There is growing talk of a public option among Democrats. President Obama himself proposed the idea in an article published in The Journal of the American Medical Association. Sen. Bernie Sanders (I-Vt.) said Aetna’s withdrawal pointed to the need for a government health care option.

But there are many ways to structure a public option, and as always the case with health policy, details matter. Allowing a government-run plan to operate in every marketplace would likely have a much different effect than allowing such a plan to participate only in areas with limited competition.

Regardless, there is some concern a public option could price lower than private insurers, creating downward pressure on private plans’ premiums. This is problematic, considering premiums already are not sufficient to compensate for claims paid out.

“I do think it would be difficult for private insurers to compete side-by-side with a public option if the public plan has significantly lower provider payment rates. A public option could instead be designed to serve as a backstop in areas where no insurers are willing to participate,” Levitt said.

Some marketplaces have already stabilized themselves and a public option could throw off the balance by pricing lower than private plans could handle. But in other places, where consumers have only one or even no options to choose from, instituting a public option useful.

But these are details often left out of campaign platforms and later developed as either the administration or Congress drafts policy.

And with little to no health details emerging from the Trump campaign, the Clinton campaign has little incentive to release further detail on an already controversial policy.

Chris Jennings, an outside advisor to Clinton, said her policies aimed at making exchanges more attractive and affordable would also make them more favorable to insurers. One of the main issues with the exchanges is the current population is sicker than insurers had anticipated, and the people who have held back from enrolling are almost certainly healthier than those who have already joined the marketplace. Thus, enticing healthier people to enroll would help balance the healthy-to-sick enrollee ratio.

“The combination of all those policies would both make health care more available [and] more affordable,” Jennings said. “It would attract more plans to compete because there would be a more attractive population to insure.”

Besides, he added, “People sometimes compare to Nirvana, as if we were in Nirvana before. The reason we even have this debate is people couldn’t access affordable coverage.”

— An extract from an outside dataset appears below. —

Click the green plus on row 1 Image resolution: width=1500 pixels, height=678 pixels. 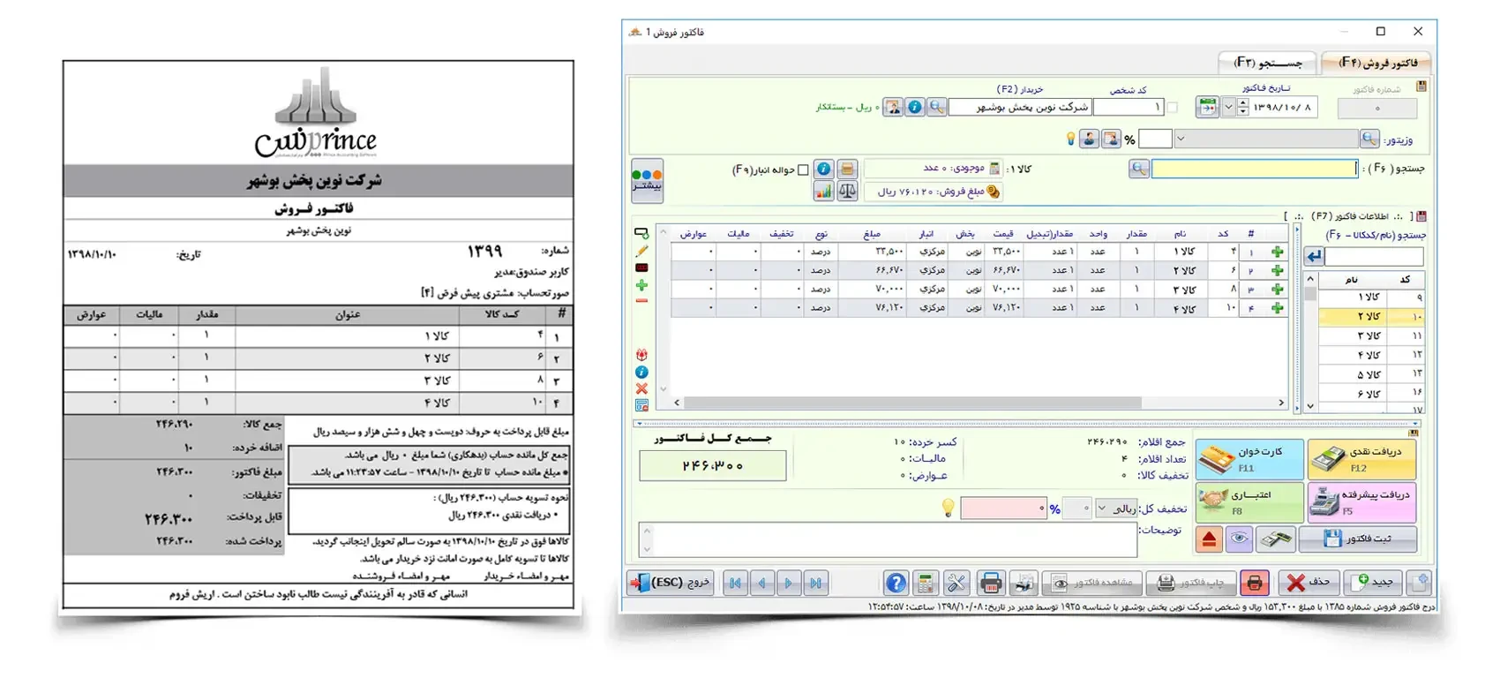1277,252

But some experts are less sure Clinton’s policies would have a trickle-down positive effect on insurers. While they might encourage more robust enrollment in the individual market, her plans might not go far enough to effectively address insurers’ problems.

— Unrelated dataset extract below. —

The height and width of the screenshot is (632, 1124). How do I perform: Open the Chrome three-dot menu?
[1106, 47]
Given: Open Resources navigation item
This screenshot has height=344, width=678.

“She’s really talking about consumer protections and consumer affordability, and, in fact, I would say there’s nothing in her proposal that really targets some of the challenges facing insurers in the market. I think that’s something they’re really going to have to re-evaluate heading into 2017,” said Caroline Pearson, senior vice president at Avalere Health, an independent consulting firm.

“I think Clinton might need to consider a pretty significant ACA stabilization package of legislation for 2017 that goes beyond some of these consumer-oriented changes and addresses risk mitigation programs — so changes to risk adjustment or reintroducing reinsurance — and also may consider things around bigger carrots and sticks to get more people enrolled in the market,” Pearson added.

But for all the talk of a public option, it is likely politically unrealistic. Even when Democrats had a filibuster-proof majority in the Senate, a public option was removed from Obamacare because it was too liberal for more centrist Democrats. Instead, the co-ops were included in the health care law as a way to stabilize premiums on exchanges.

This means although the right may not like the idea of a public option, it’s far from time to worry about it, said Tom Miller, a resident fellow at the American Enterprise Institute.

A public option is “not much more of a threat than co-ops were, and I think we saw that play out,” Miller said. “It’s one of those hypotheticals that seems like much more of a hypothetical threat than reality.”